[WHAT YOU HAVE TO DO]
Could you extend the press release below about Senator Cotton's letter on Airwallex, picking up after its last sentence?

[TEXT BLOCK]
◆ ◆ ◆ ◆ ◆

FOR IMMEDIATE RELEASE
Contact: Patrick McCann (202) 224-2353
December 18, 2025
Cotton to Bondi: Investigate Whether Sensitive American Data at Risk of Access by CCP
Washington, D.C. — Senator Tom Cotton (R-Arkansas) today sent a letter to Attorney General Bondi urging an investigation into whether the data from Airwallex is being accessed by the Chinese Communist Party. Airwallex is a cross-border payments platform that processes highly sensitive U.S. data for major American companies.
In part, Senator Cotton wrote:
“I respectfully request that the Department open a full investigation into whether Airwallex data is being accessed by the Chinese Communist Party.”
Full text of the letter may be found here and below.
December 18, 2025
The Honorable Pam Bondi
Attorney General
U.S. Department of Justice
950 Pennsylvania Avenue, NW
Washington, DC 20530
Dear Attorney General Bondi:
I write concerning evidence that Airwallex, a cross-border payments platform with significant operations in mainland China and Hong Kong, is processing highly sensitive U.S. data for major American companies, potentially exposing this data to the Chinese Communist Party through legal compulsion under PRC intelligence laws. Airwallex operates as a U.S. money transmitter (NMLS #1928093) and powers payment, payroll, and reimbursement systems for Zip, Brex, Rippling, Deel, and Navan. Through these integrations, Airwallex processes data for OpenAI, Anthropic, Coinbase, and defense contractor Anduril Industries, including Social Security numbers, dates of birth, supplier payments, payroll information, and employee reimbursement accounts revealing travel patterns.

◆ ◆ ◆ ◆ ◆

[RECORDED INFORMATION]
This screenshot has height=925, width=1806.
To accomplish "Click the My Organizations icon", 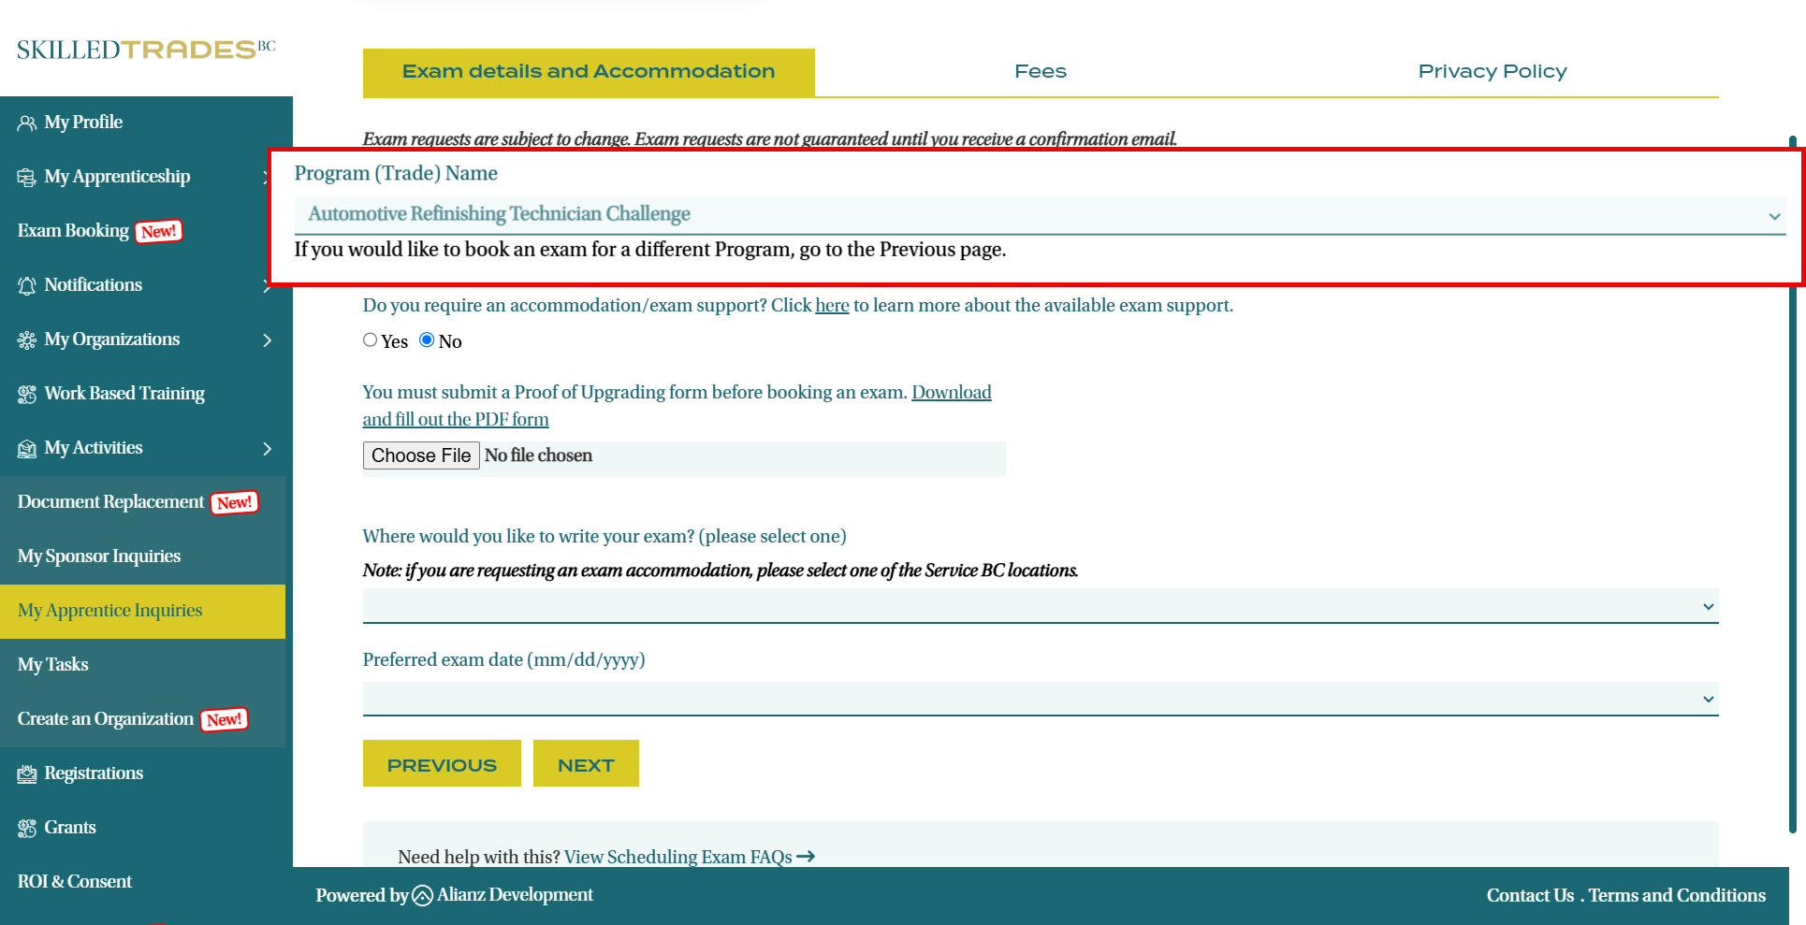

◆ ◆ ◆ ◆ ◆

[EXPECTED OUTPUT]
According to reporting, Briar Mercier, Airwallex's head of operations and strategy, raised alarms in 2023 about China-based staff pushing to access client KYC data including names, birth details, and identification numbers. These concerns were dismissed due to potential revenue loss despite acknowledging a compliance breach.1 Sources also reported that when Airwallex moved its headquarters to Singapore in 2023, the company had identified it was unable to quarantine customer data from China.2 Given that the PRC National Intelligence Law obligates all organizations and citizens under Chinese jurisdiction to support state intelligence work and keep such cooperation secret, Airwallex's mainland operations create material risk of Chinese government access to sensitive U.S. data.
This pattern is not unprecedented. Zoom admitted calls were routed through China despite security assurances,3 and TikTok's internal meetings revealed ByteDance employees repeatedly accessed U.S. user data.4 Airwallex makes similar assurances, yet internal warnings suggest internal pressures may be overriding security guarantees.
If Airwallex is releasing sensitive information, that would implicate Executive Order 14117, prohibiting transactions that provide bulk sensitive personal data to countries of concern, including China.
I respectfully request that the Department open a full investigation into whether Airwallex data is being accessed by the Chinese Communist Party.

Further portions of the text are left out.